くるくると動きまわる子犬を撫でながら、あらためて首輪を確認すれば「Maron」と刻印がされている。半年もたてばここまで犬の毛も伸び放題になってしまうものなのかと驚いた。ややあって再び命が布をくぐって外に出てくる。ヘッドドレスに目をやれば、片方のリボンは短く結ぶこともできずに不格好になっていた。
「命、この犬は拾ったのか?」
「あぁ。公園の垣根に入って怯えていたからな。連れてきた」
「そうか。命、ひとついいか?」
「なんだ? 芋はあげないぞ」
「いや、牛乳はそのまま与えるとよくない場合もあるらしい」
「……そうなのか? それなら仕方ないな。俺が全部飲もう」
「それは、別に構わないが」
命がさつまいもを一口分手のひらに乗せ、子犬の口元へともっていけば子犬は嬉しそうにそれを食べ始める。少し痩せてしまっているのかもしれないが食欲はあるようだし、迷子になっていたとしても元気そうには見える。
「食べたな。よしよし」
命の手がゆっくりと犬を撫でれば、犬はそれに応じるように尻尾を振り、嬉しそうに吠える。命は再び子犬へと食事を分け与えながら、自分でも芋を口の中に頬張っていく。
「ほれで、ようひは?」
「あぁ、これを」
言ってハンカチに挟んでいたリボンを取り出す。命はそれをみて、ふっと顔をほころばせたように見えた。
「持ってきてくれたのか」
「服は前の雇い主が与えてくれたもの、という話だったと思ったからな。結弦くんやいろはくんにお願いすれば、綺麗に繕ってくれるかもしれない」
「そうだな。剛一郎、ありがとう」
「落とし物を届けただけだ。探偵としてな。……それに、収穫もあった」
「芋か?」
「違う。その子犬だ」
「こいつか?」
「あぁ、探し犬だ。迷子になっていたらしい」
「……そうだったのか」
「飼うつもりだったのか?」
「飼っていれば、何かあった時に頼りになると思ったからな」
子犬をみる命の視線の意味あいを深掘りしないほうがよさそうだと直感が告げれば、命はわかりやすく子犬に餌を与えるのをやめたようだった。それを見て、ひとつ咳ばらいをする。

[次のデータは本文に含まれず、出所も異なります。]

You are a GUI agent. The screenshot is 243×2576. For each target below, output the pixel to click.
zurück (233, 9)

「飼い主のところに届けに行こう。もし何かお礼の品をもらうようなことがあれば、お前がすべて貰っていい」
「本当か」
「あぁ。俺の探偵としての務めは、事件や謎を解決することそのものであるし、学生の身分だからな。付加価値は頂戴することもあれば、そうでないことだって当然ある」
「本当にいいんだな」
「構わない。だからこのまま付いて来てくれ」
「わかった」
命は残りの芋とどんどん食べ進め、牛乳を勢いよく飲み干していく。きらきらとした瞳には期待が存分に含まれていることが嫌でもわかる。
「あるかどうかは分からないぞ」
「肉だといいな」
「命」
「さぁ、行こう。剛一郎。どっちに行けばいい」
「まぁ待て」
子犬を持ち上げ命へと手渡せば、彼はそのままマロンをしっかりと抱きかかえる。すっかり子犬とそのお礼にしか興味がないらしい命に向け、声をかける。

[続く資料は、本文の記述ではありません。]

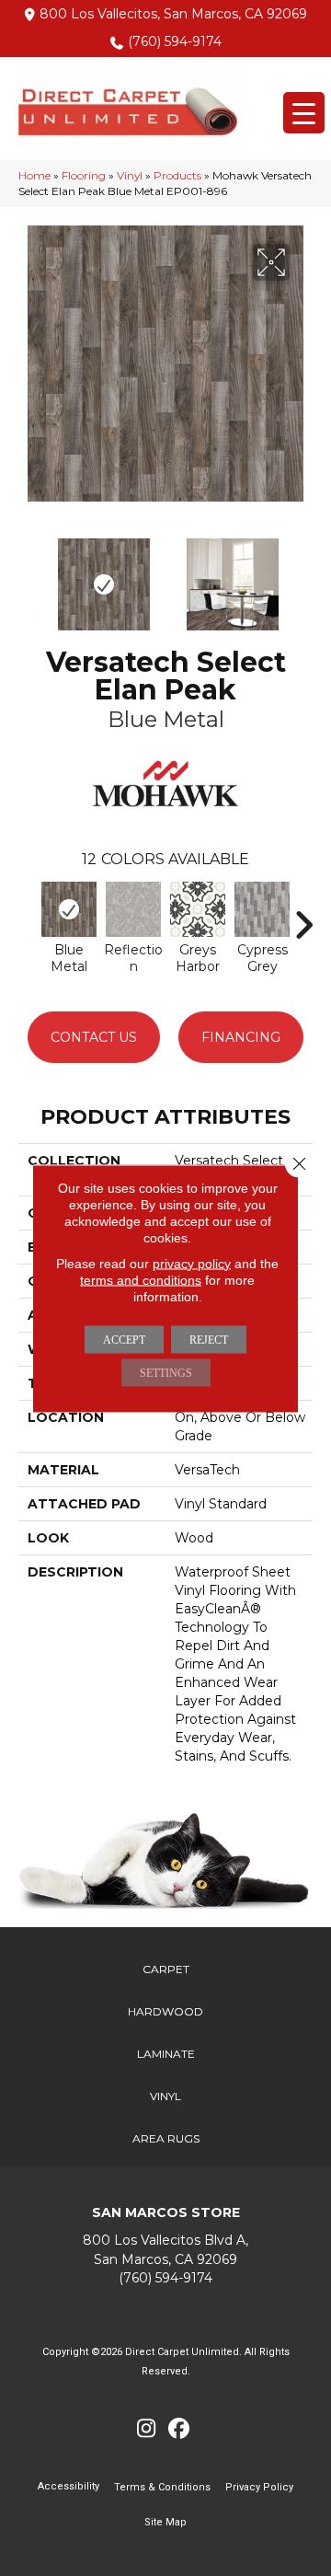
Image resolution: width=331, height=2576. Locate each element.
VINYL (165, 2096)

「今晩は天候も荒れる予報らしい。この子を届け終えたら、俺の家にでもくるか?」
「いいのか?」
「あぁ。大したものは出せないがな」
「助かる。ありがとう」
「こっちこそ、思わぬところでひとつ事件が解決したのだ。構わないさ」
自分の推理もまだまだだなと思いながらも、彼の嬉しそうな姿をみることができたのだし、今夜は雨風の音など気にならないほど楽しい夜になるかもしれないなと、心が弾んだ。
前を行く彼が見ることは無かった自分の笑みの理由を、もうしばらくは秘密にしておいてもいいかもしれないなと思うのだった。